When a charged particle revolves in a circular path in uniform a magnetic field, there exists a centripetal force acting on the particle and it will be equal to the magnetic force acting on the particle

Complete step by step solution:
A) The magnetic force acting on a charged particle which is a magnetic field is given by the formula,
Magnetic force, $F = qvB$
Where, $q$ =the charge of the particle
$v$ =velocity of the particle
$B$ =Magnetic field
We know, since the motion is in circular path centripetal force is there, and the force of attraction will be equal to the centripetal force.
$centripetal{\text{ }}force = \dfrac{{m{v^2}}}{r}$
Equating the centripetal force and the magnetic force, we get,
$\Rightarrow \dfrac{v}{r} = \dfrac{{qB}}{m}$
We know frequency is given by,
$f = \dfrac{v}{{2\pi r}} = \dfrac{{qB}}{{2\pi m}}$
That is, $f = \dfrac{{qB}}{{2\pi m}}$
From this equation, it is understood that frequency of revolution of a charged particle in a magnetic field is independent of velocity or energy of the particle.

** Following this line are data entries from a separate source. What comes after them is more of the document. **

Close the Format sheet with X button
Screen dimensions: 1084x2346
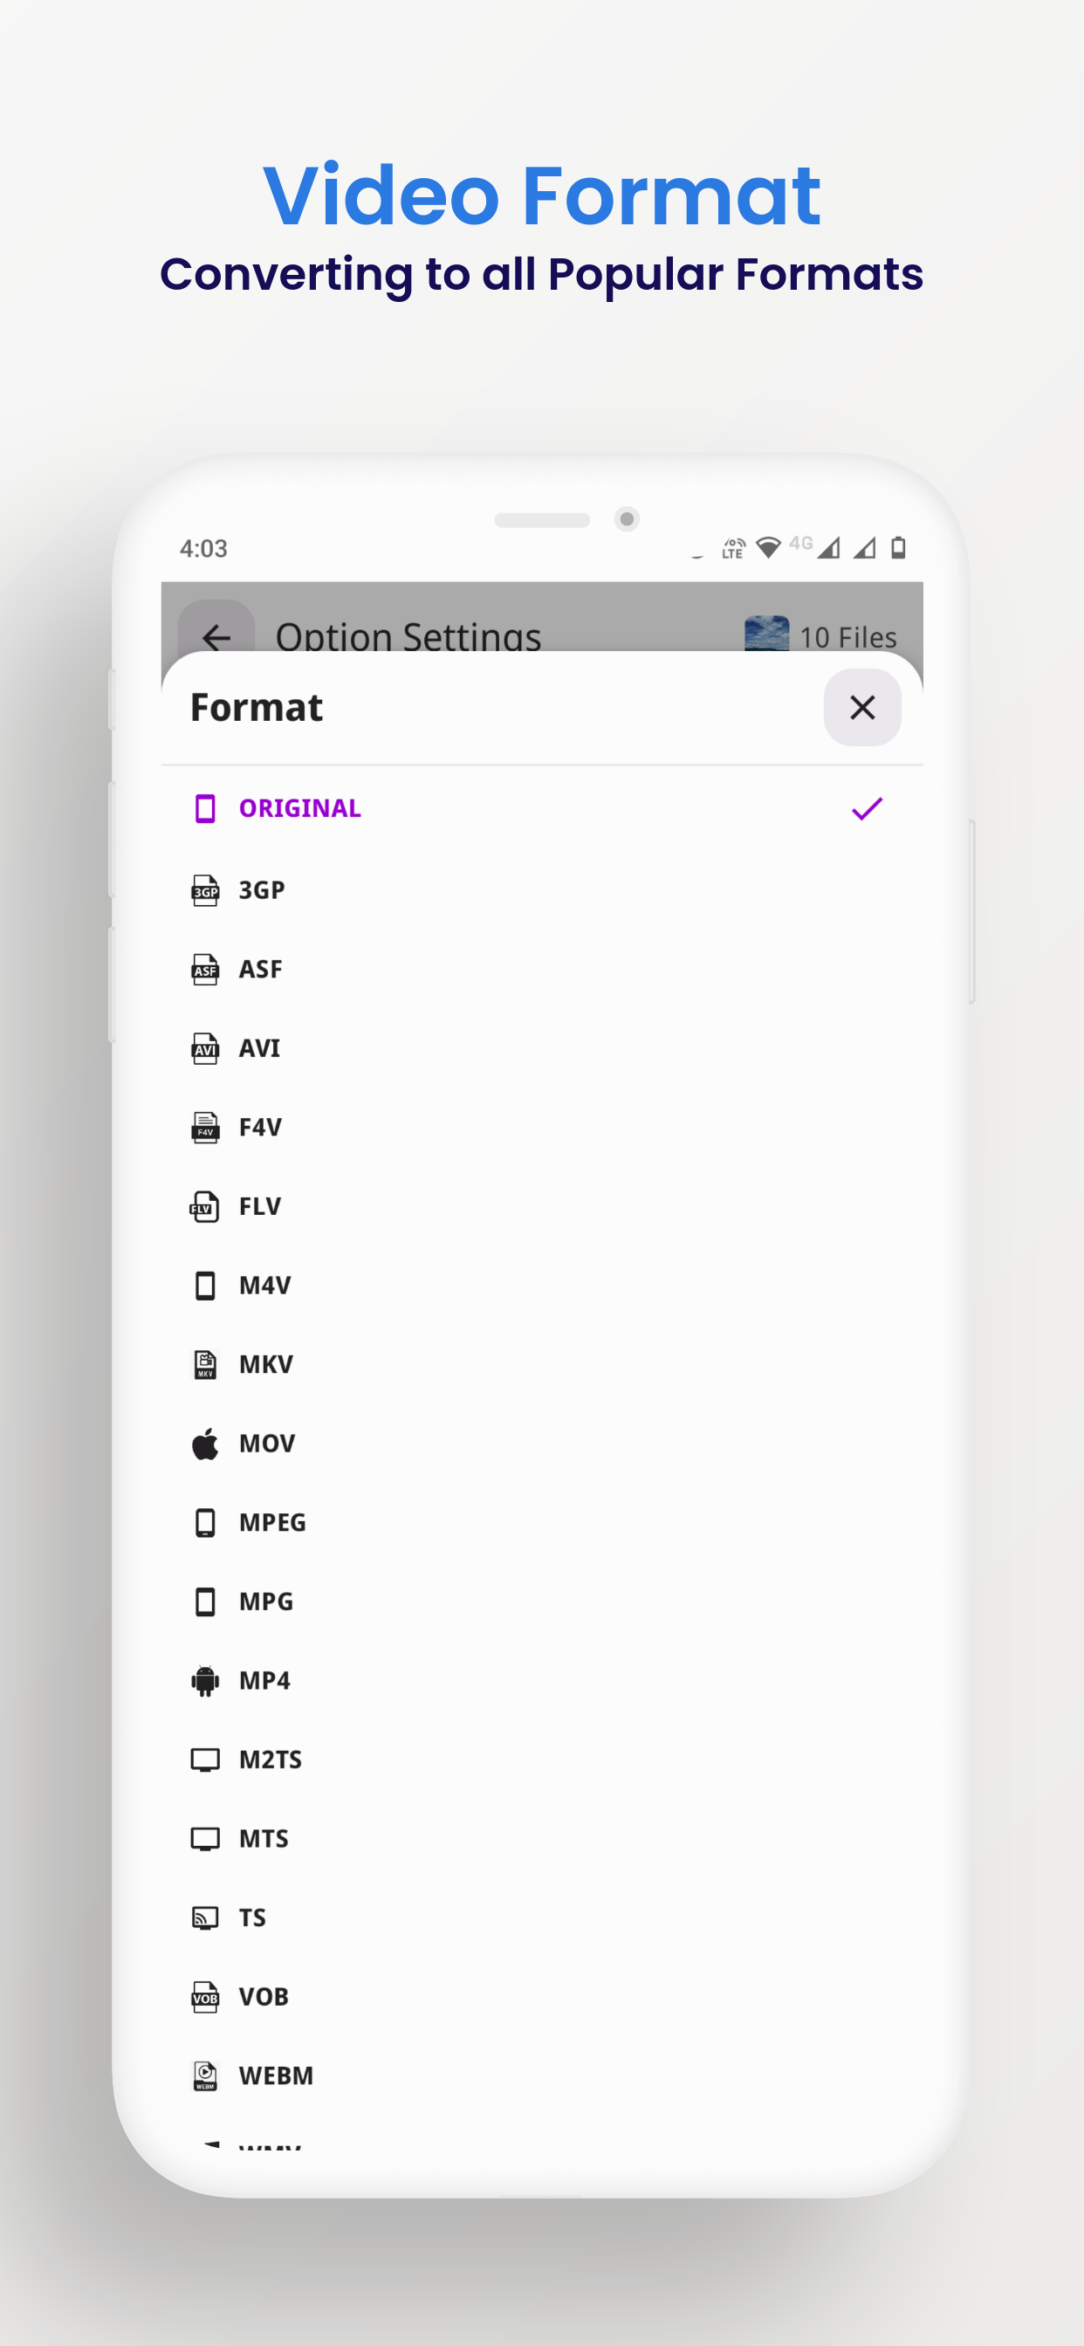[862, 708]
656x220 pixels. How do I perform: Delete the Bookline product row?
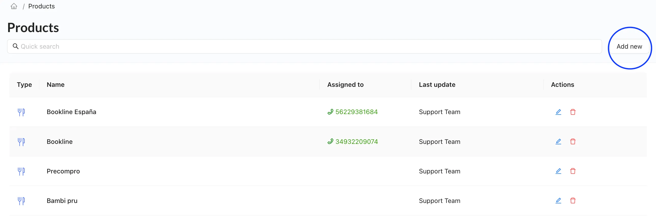pos(573,141)
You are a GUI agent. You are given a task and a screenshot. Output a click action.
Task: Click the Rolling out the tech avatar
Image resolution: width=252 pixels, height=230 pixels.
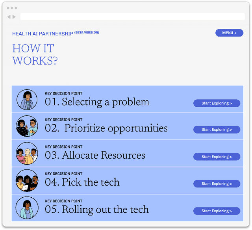point(27,208)
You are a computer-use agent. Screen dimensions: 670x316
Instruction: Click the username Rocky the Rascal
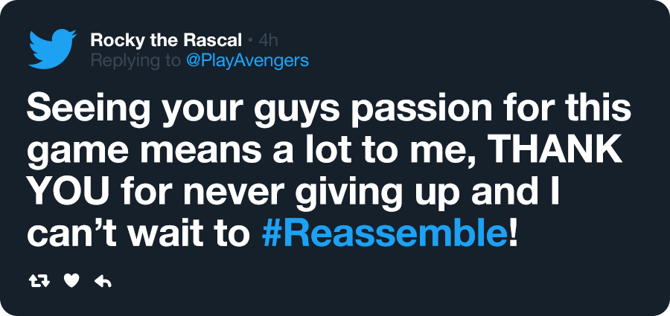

B) Explanation: Let’s discuss cyclotron; Cyclotron is a device which accelerates particles to very high speeds and it was invented by Ernest O.Lawrence in 1929–1930. A high frequency alternating voltage is used in a cyclotron to accelerate a charged particle. Voltage is applied between two hollow “D”-shaped sheet metal electrodes inside a vacuum chamber. These are represented as D1 and D2 in the figure and collectively known as the “dees”.

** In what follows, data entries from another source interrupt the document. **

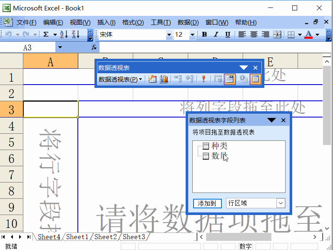Click the Center align icon
333x250 pixels.
[x=254, y=34]
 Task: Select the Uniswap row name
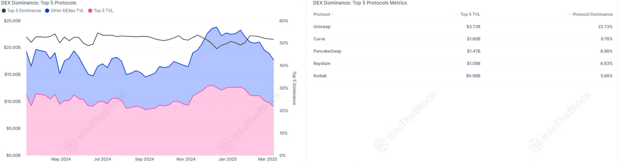pos(322,27)
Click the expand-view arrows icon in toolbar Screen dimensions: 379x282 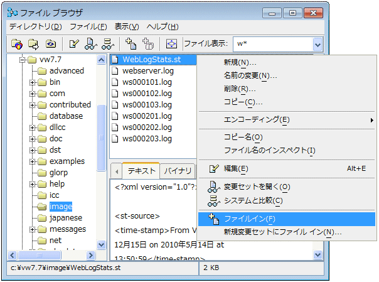171,44
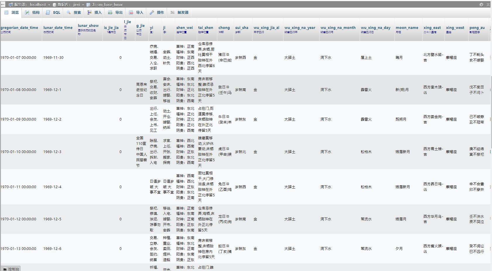Sort by the lunar_date_time column header

pyautogui.click(x=58, y=28)
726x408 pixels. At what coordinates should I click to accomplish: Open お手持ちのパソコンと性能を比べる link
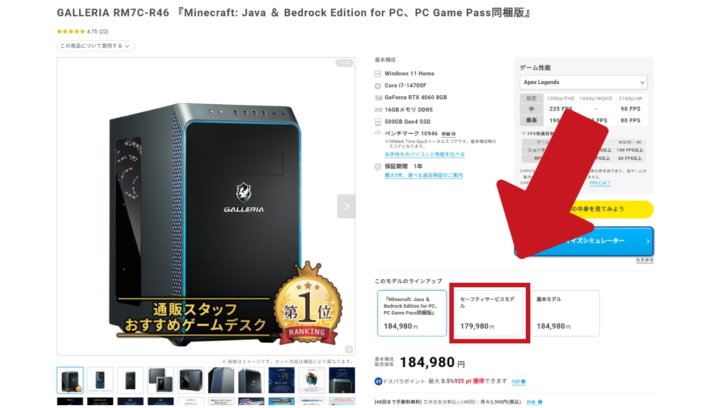[x=425, y=154]
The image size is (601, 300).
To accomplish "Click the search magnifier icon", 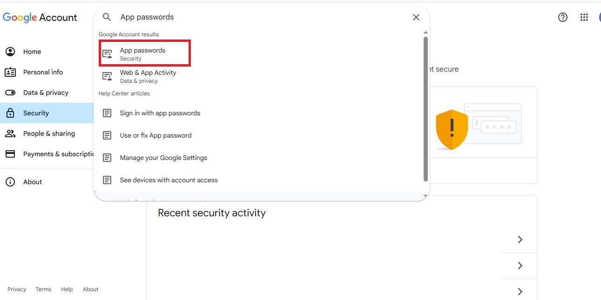I will tap(107, 17).
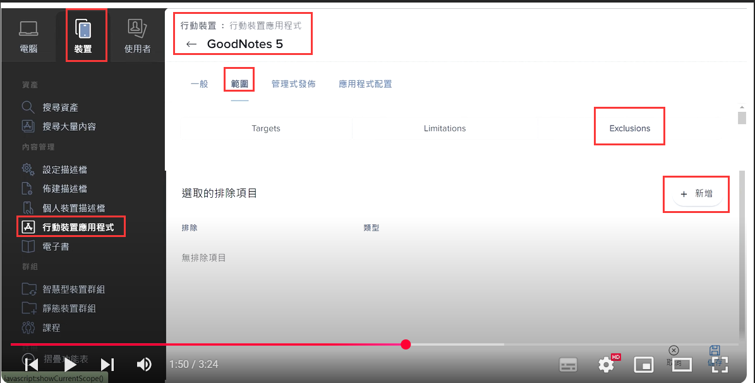This screenshot has height=383, width=755.
Task: Open 搜尋資產 in the sidebar
Action: tap(60, 107)
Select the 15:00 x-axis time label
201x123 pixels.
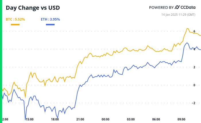[29, 119]
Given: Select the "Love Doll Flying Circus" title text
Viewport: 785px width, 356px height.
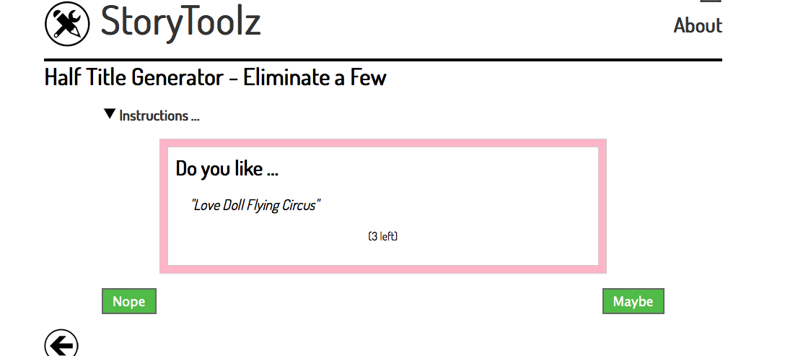Looking at the screenshot, I should [x=256, y=205].
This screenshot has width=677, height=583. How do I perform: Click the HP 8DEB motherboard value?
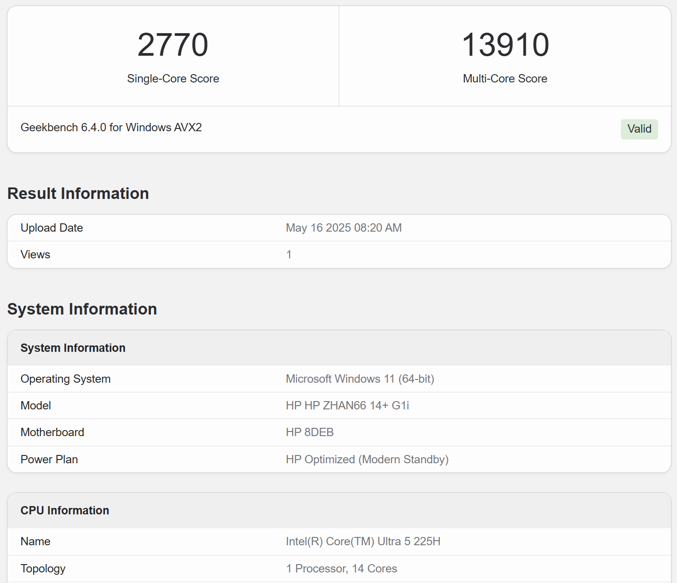tap(309, 432)
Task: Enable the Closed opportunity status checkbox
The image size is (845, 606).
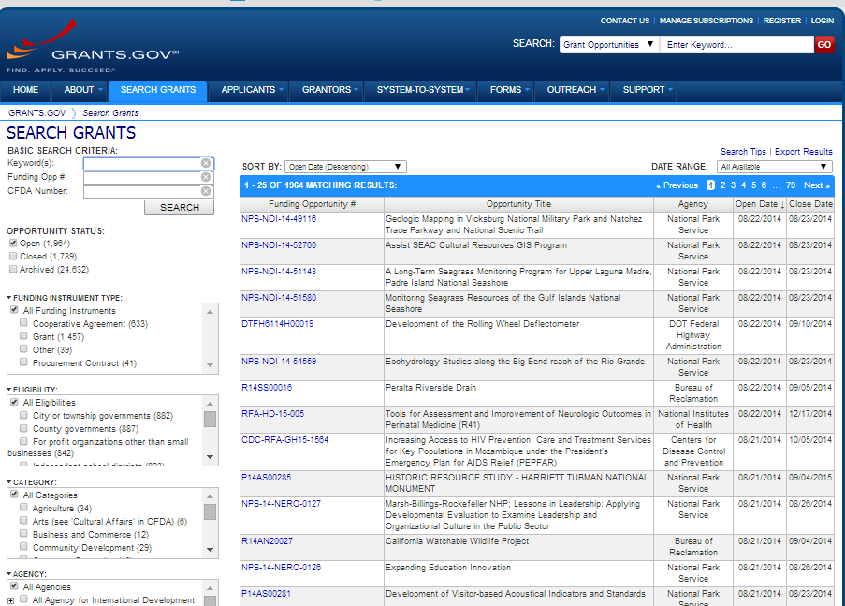Action: tap(13, 256)
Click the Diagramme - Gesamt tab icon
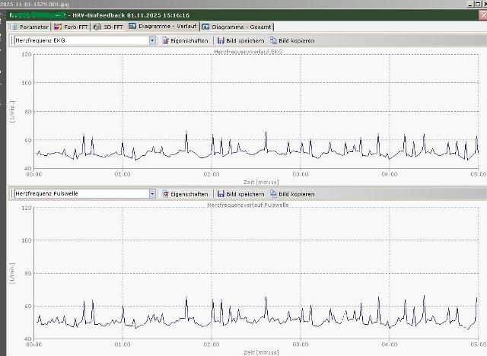Viewport: 487px width, 356px height. 206,26
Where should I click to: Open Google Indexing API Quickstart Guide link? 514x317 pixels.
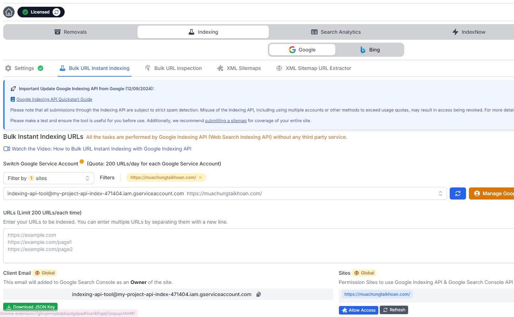(x=54, y=99)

Schematic diagram of a cyclotron is shown in the figure.
The cyclotron is made up of two hollow semi-circular discs. Crossed electric and magnetic fields are used in cyclotrons. An oscillator having adjustable frequency provides the electric field. The forces acting on the particle are centripetal force which is caused by the magnetic field and an accelerating force caused by the electric field.
By adjusting the frequency of the field, equals the frequency of the charged particle, the charged particle accelerates every time and thus the radius gets increased. Finally getting out with a high velocity through the exit port

Note: Radius of a particle in the cyclotron is given by the equation,
Radius, $r = \dfrac{{mv}}{{qB}}$
Where, $B =$ Mass of the particle
$v =$ Velocity of the particle
$q =$ Charge of the particle
$B =$ Magnetic field